Military Grants First Religious Exemptions to COVID-19 Vaccine Mandate

Military Grants First Religious Exemptions to COVID-19 Vaccine Mandate
United States Marines register their details as they queue to receive the Moderna COVID-19 vaccine at Camp Hansen on April 28, 2021 in Kin, Japan. (Carl Court/Getty Images)
Zachary Stieber
1/14/2022
Updated:
1/21/2022

The Marine Corps is the first U.S. military branch to grant religious exemptions to the military’s COVID-19 vaccine mandate, nearly two months after the vaccination deadline for active-duty Marines.

The Marines approved two requests for religious accommodation from the mandate, the branch said in a statement on Thursday.

Defense Secretary Lloyd Austin announced the mandate in August 2021, but every branch had resisted granting religious accommodations, sparking lawsuits and allegations that the military was violating federal law by discriminating against religious troops.

The lack of approvals prompted a federal judge earlier this month to block the mandate for a group of Navy personnel, with the judge finding the record “overwhelmingly demonstrates that the Navy’s religious accommodation process is an exercise in futility.”

While the ruling didn’t directly apply to the Marines, it likely triggered the military’s first religious exemption approvals, Sean Timmons, managing partner of Tully Rinckey’s Houston office, told The Epoch Times.

“I think the Marines saw the opinion, saw them get just completely get ripped a new one, admonished, reprimanded judicially ... and they saw that, now they’re reacting to it; they’re trying to correct it after the fact,” he said.

“They’re basically a bank robber who robbed the bank trying to return the money. ‘I’m not a bank robber. I’m just borrowing money.’ It’s laughable, comical,” he added.

A Marines spokesman declined to share details of the approved exemptions, telling The Epoch Times that the branch was “hamstrung by privacy considerations.”

“All I confirm that we had two approved religious accommodations,” he said.

Requests for religious accommodations are “meticulously reviewed” by multiple superiors, the spokesman added in an emailed statement. If they all clear the request it reaches the deputy commandant who decides whether to approve or deny it.

While the Marines are the first branch to approve religious exemptions, the pair that were cleared are a small fraction of the 3,350 religious exemption requests received. Over 3,200 have been rejected.

No other military branch has granted any religious exemptions yet, according to data published this week and answers from spokespersons for the branches.

The Navy has received over 3,700 requests for religious accommodation from the mandate and approved zero. The Army has not approved any of the over 2,100 religious exemption requests. The Air Force has rejected over 2,300 requests, with another 2,158 pending.
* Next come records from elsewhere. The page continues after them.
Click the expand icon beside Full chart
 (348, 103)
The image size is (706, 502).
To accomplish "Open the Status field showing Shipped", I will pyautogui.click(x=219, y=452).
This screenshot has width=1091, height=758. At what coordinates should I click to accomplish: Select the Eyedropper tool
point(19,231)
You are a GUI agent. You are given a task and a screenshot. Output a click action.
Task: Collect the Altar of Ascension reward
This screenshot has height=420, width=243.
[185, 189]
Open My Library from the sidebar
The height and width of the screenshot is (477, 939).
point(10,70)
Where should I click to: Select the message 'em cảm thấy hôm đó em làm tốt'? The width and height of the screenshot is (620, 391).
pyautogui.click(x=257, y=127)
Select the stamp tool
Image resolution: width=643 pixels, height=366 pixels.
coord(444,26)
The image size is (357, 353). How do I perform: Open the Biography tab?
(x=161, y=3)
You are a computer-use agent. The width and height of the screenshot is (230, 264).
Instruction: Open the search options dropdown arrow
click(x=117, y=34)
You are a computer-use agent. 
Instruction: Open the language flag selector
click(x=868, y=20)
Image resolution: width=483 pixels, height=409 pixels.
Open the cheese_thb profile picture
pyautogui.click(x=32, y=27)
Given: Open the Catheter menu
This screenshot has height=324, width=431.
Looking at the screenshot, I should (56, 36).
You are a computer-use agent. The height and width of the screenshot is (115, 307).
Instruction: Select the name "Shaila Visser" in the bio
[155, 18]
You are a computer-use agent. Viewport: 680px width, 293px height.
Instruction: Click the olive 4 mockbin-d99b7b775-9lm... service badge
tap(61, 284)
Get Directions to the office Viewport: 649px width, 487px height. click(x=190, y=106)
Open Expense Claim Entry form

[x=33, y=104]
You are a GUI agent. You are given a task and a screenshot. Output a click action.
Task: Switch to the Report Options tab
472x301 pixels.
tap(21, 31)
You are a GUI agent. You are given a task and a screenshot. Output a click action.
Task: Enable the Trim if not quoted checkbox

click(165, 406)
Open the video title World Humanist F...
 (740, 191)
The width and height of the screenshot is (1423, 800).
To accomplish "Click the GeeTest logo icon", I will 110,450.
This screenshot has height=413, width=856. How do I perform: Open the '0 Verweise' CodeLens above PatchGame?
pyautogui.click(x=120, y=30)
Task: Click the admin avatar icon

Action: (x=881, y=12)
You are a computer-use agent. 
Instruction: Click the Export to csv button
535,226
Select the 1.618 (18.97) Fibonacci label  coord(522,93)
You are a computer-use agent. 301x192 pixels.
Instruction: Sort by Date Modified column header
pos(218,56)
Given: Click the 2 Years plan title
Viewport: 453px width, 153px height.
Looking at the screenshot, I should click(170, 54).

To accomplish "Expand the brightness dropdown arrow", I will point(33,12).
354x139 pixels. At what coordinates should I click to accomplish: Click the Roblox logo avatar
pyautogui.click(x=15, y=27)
Authorities have defended the lack of approvals, which contrast with the thousands of medical exemptions that have been granted.

“We understand it’s weighing on your minds, and we are working through these as expeditiously as we can … to make sure we’re looking at each one of them on a case-by-case basis, so that we are following and giving you due process as we go through that review,” Gen. Arnold Bunch Jr., commander of the Air Force Materiel Command, told troops in a virtual town hall last week.

Even troops who end up receiving a religious exemption will be deemed nondeployable unless they also receive a medical exemption, according to court records and lawyers representing troops seeking accommodations.

And troops with pending accommodation requests have faced repercussions, including one case where a Navy SEAL was barred from traveling to receive treatment for a deployment-related traumatic brain injury.

The military’s deadlines for active-duty and reserve troops to get vaccinated passed weeks or months ago, except for a deadline for Army reservists and National Guard personnel.

Branches have been increasing punitive measures against troops with pending, rejected, or no accommodation requests who remain unvaccinated, including separating them from the forces. Two-hundred and eighty nine Marines have now been separated with the vaccine refusal discharge code, the branch said. The Air Force has kicked out 87 active-duty Airmen and the Navy has booted 20 service members.

The Army says it has not kicked out any soldiers for not adhering to the mandate. Army officials plan to issue before the end of January more specific guidance to commanders regarding the mandatory initiation of separation for such soldiers.

The Coast Guard, the only branch outside the purview of the Department of Defense, did not respond to requests for comment.

Correction: A previous version of this article had a higher count of Marines who were kicked out for refusing vaccines. The Marines later said it reported the wrong number.